Moving is the best way to describe Fruitvale Station. The movie from writer/director Ryan Coogler depicts the “true story” of Oscar Grant’s (played by the phenomenal Michael B. Jordan (not to be confused with six time NBA champion and Space Jam star Michael Jordan)) last day before he was tragically killed by a police officer at Fruitvale Station (hence the title of the film).
The film’s opening is very slow as we follow and experience the nuances of Oscar’s life. We see his relationship with drugs and drug dealing, and more importantly, his relationship with his daughter, Tatiana (Ariana Neal). This relationship organically plays out and allow us to relate with Oscar’s life and his desperation to support his daughter. This slow progression is a little tedious and boring, but it has an incredible pay off in the third act. More on the third act later.
Coogler goes out of his way to turn Oscar into a sympathetic character. In almost every scene, Oscar is portrayed as the victim or the “good guy.” Under less capable hands, this could come off as corny, but Coogler and Jordan approach it with such honesty and believability that it becomes real. Oscar truly feels like a multilayered character and I wouldn’t be surprised to see Jordan’s name mentioned many times during award season.

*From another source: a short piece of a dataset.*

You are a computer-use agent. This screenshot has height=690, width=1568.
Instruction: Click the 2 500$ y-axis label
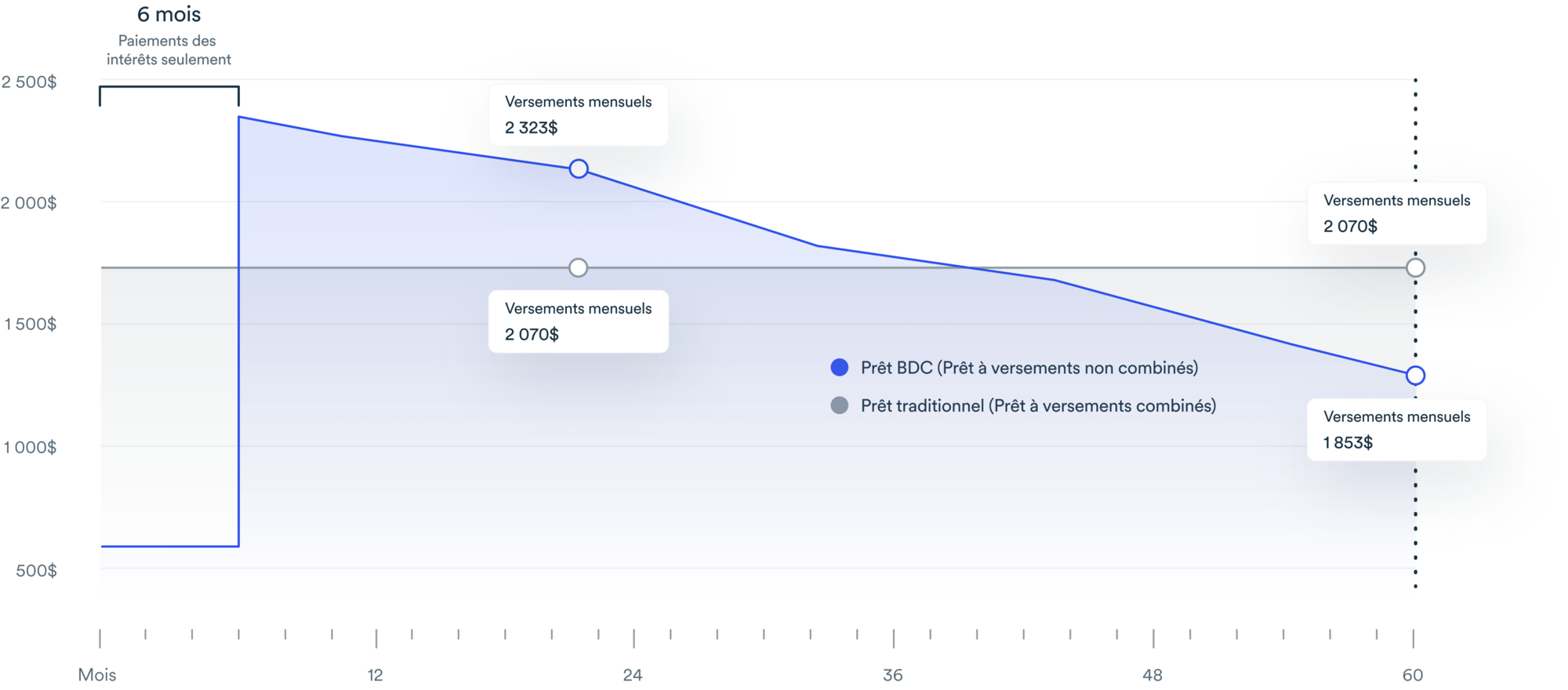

Outside of Jordan’s portrayal as Oscar, every actor is strong in their different roles. Special mention goes out to Academy Award winner Octavia Spencer, who plays a small supporting role as Oscar’s mother. Her character is a little underdeveloped, but shines in the third act, where she allows the audience to feel the anguish and suffering of a mother who is stricken with guilt (I will not spoil why she feels guilty).
Suffering is a good way to describe the third act of the movie. As Oscar and his gang enter Frutivale Station, the film intensifies. We hold our breath and cringe during every second, as the film becomes very emotional. I don’t want to spoil why it is so emotional, so I’ll give you a personal experience that helps demonstrate this fact. At the end of my screening, during the credits, a man in the audience became so emotionally compelled that he yelled out: “fuck the police” at the top of his lungs. While it killed the tension for me, which was palpable beforehand, it showed how moving this film was for people. I am not joking, the third act of this film is the definition of moving, saddening (if you want happy-go-lucky go see Smurfs 2), but totally worth the price of admission.
Overall, Fruitvale Station is anchored by Oscar-worthy acting and great directing, and at the end of the film, you’ll be just like Oscar’s mother and just need a hug.